Online, things are different of course, but the principles are the same, because just like the High Street, most people don’t make Internet purchases the first time they’re exposed to a product.
By creating a welcoming atmosphere and offer things which inform and engage, site visitors will be predisposed to buy from you, rather than your competitor, when they make that purchase decision.
Whoever does the best job of pre-selling will get them to click BUY.
How to Pre-sell
Create an expert persona.
Write your articles in a manner tailored for your audience. If you outsourced your articles or wrote them in the traditional way, put personal notes or tips at the end to let visitors know that there’s a human being running the site that they can relate to. If your site is a blog, or has a blog, work to build a rapport with your visitors. Tell them how you’ve “been there, done that”, and how your knowledge of the product or products comes from personal experience. Talk about one product at a time and tell them about a particular problem it solved or something it did to make you happy.
Know your customer.
If you put a product up for sale, make sure you know who would want to buy it. For instance, what kind of people buy knitting patterns? What kind of people buy removable gold teeth? Would the same persona be able to build a rapport with both groups?
If you sell knitting patterns, you’d probably want to go with a matronly persona and provide lots of pictures of little kids wearing the beautiful items made from your patterns. If you sell removable gold teeth, you might want to be a hip-hop DJ with plenty of music videos filled with people wearing gold teeth.
Let your visitors know what you have to offer and what you want from them right on your home page. Those who aren’t interested will leave but your potential buyers will stay.
They are also partially presold because you just told them that you have something they might need or want. By being upfront from the very beginning, you’re also keeping potential buyers from leaving because it’s not immediately clear to them what your site is all about.

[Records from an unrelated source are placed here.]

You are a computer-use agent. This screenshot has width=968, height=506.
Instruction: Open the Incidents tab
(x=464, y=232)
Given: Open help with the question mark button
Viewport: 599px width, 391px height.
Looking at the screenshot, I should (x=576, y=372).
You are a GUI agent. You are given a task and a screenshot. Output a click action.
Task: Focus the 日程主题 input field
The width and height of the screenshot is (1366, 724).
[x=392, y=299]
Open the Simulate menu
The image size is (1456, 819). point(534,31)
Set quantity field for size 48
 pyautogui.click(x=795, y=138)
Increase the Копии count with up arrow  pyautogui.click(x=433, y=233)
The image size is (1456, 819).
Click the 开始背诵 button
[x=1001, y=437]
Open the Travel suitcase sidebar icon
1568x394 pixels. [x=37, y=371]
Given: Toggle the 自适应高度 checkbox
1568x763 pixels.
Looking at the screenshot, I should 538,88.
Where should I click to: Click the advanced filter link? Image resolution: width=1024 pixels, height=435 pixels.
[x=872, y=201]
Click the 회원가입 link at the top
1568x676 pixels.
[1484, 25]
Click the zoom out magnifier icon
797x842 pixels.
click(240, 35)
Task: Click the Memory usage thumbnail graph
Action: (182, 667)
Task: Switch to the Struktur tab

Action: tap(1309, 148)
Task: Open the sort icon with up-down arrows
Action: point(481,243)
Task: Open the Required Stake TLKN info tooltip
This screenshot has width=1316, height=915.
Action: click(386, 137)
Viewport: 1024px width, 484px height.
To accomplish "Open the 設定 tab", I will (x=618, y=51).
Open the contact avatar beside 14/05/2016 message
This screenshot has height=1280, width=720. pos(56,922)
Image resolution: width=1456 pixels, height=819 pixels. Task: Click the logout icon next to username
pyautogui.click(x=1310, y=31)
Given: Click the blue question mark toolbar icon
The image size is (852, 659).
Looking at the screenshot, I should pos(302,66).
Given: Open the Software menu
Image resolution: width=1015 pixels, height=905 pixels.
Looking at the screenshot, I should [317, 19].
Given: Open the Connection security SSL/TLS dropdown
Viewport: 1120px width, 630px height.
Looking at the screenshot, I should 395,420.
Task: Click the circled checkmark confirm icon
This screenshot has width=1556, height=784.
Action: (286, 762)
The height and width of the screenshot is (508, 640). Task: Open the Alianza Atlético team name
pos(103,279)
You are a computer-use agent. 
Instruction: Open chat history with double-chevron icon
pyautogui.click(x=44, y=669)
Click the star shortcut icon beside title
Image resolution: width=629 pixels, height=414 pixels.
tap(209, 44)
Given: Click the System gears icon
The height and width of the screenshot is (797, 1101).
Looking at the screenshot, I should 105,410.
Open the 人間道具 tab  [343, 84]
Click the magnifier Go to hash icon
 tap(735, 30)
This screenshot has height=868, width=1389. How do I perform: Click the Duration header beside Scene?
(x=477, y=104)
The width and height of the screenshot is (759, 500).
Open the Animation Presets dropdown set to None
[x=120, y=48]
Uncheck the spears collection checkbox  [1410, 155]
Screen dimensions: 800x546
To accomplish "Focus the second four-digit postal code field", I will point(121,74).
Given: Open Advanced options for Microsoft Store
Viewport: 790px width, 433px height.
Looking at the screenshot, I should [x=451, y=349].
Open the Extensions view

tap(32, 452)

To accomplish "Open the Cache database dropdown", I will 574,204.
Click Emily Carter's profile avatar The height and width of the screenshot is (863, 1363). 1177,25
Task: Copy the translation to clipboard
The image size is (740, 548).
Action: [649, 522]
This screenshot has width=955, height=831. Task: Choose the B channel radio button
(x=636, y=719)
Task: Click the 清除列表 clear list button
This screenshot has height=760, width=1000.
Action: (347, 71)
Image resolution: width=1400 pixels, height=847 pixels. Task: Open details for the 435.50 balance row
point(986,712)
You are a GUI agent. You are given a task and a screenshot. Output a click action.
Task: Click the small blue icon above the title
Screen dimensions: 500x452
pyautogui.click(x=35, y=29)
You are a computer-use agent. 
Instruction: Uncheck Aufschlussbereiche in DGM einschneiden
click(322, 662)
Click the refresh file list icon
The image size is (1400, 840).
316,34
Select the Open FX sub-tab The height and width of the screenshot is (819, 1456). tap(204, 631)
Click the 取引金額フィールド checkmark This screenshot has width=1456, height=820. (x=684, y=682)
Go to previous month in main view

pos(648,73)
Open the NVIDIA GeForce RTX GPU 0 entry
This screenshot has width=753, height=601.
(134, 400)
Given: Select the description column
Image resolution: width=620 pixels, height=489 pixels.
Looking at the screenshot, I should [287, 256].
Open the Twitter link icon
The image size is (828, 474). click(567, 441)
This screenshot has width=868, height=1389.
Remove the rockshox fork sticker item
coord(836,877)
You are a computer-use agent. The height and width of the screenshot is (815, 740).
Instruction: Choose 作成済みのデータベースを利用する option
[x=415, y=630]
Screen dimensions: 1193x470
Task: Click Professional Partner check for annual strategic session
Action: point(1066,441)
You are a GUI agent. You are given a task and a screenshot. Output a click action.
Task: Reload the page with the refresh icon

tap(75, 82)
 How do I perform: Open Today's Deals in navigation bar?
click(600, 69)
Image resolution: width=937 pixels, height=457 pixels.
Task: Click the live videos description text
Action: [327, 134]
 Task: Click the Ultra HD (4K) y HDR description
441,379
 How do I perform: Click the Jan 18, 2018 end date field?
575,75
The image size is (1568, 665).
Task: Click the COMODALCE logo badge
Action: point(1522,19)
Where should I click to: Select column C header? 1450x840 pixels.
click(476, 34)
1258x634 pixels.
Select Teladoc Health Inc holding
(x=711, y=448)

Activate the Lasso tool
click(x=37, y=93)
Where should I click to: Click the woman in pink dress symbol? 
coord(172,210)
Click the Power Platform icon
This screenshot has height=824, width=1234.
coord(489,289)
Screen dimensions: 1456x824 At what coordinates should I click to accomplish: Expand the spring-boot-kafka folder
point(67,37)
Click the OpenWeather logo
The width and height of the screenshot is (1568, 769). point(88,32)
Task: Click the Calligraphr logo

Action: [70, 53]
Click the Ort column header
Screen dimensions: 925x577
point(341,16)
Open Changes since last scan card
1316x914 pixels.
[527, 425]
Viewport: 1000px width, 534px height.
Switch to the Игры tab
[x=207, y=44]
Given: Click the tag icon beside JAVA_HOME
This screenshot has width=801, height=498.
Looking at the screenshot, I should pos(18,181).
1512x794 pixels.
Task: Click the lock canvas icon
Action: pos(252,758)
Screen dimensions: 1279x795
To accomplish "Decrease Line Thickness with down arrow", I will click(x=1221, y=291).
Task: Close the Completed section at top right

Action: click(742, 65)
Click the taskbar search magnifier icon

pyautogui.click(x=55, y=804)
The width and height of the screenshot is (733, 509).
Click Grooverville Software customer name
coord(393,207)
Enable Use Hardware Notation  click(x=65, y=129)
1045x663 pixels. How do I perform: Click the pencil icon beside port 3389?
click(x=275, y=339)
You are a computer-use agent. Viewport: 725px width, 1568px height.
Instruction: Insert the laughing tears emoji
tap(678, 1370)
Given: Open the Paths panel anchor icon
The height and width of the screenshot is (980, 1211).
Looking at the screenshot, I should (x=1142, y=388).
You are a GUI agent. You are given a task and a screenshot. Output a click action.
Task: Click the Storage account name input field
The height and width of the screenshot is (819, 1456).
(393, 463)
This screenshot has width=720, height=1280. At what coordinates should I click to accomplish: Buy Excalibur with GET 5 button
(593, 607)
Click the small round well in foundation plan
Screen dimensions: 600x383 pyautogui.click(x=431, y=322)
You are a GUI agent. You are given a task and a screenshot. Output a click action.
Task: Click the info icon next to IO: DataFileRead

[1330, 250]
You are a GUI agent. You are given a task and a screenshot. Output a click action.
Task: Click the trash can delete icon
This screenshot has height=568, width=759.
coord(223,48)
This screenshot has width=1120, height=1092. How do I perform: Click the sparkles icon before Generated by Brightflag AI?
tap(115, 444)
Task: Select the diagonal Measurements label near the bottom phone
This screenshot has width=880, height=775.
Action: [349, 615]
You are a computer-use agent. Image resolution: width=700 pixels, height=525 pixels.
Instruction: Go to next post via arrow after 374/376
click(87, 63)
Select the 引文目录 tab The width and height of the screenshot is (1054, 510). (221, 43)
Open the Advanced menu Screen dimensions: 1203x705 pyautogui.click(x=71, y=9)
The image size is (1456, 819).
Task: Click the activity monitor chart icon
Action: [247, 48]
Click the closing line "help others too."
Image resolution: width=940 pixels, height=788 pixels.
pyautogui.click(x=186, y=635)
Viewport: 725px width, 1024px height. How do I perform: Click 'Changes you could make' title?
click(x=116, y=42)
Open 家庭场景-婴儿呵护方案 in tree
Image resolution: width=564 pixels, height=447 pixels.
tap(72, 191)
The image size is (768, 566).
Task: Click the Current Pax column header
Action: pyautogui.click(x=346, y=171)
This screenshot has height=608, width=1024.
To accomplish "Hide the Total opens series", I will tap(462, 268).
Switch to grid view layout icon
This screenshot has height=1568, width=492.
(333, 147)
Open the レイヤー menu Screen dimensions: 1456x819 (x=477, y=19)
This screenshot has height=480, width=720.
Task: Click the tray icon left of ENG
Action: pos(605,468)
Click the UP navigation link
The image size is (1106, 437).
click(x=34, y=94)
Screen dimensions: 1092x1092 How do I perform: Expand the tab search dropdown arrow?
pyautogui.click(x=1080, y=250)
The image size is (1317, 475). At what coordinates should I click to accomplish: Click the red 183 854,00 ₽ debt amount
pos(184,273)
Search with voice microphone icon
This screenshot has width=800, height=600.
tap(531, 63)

Don’t assume they’ll stick around to uncover the mystery. They won’t.
Give your site a “spin.”
Set yourself apart from the competition. Think of sticky and unique content to provide your visitors. For instance, you might do things like:
- Allow visitors to upload funny videos involving your products
- Conduct contests involving your products or using them as prizes
- Offer quizzes related to your products
- Have your visitors submit stories about ingenious ways they used your products
Offering content that makes visitors want to come back, even if they don’t plan to buy anything, is always a plus. It will also help them think of you first when planning another purchase. Loyalty is a great pre-seller!
Publish an opt-in e-zine or newsletter.
Not only will you build a valuable mailing list, you’ll establish your credibility as an expert in your niche. It’ll also give you more opportunity to promote your products. Everybody likes to get free information about things they’re interested in, so make sure you provide it in abundance.
Don’t make every mailing a promotion or people will leave your list in droves. Most importantly, DO NOT set up an autoresponder to pump out daily sales pitches. Free information in newsletters and e-zines will build your customers’ goodwill and cultivate their loyalty — the two best presellers you could possibly have!
Preselling is a practice that many Internet marketers miss, and that will give you an immediate advantage over your competition. If you do it well, you might even have the Eskimos buying your ice cubes.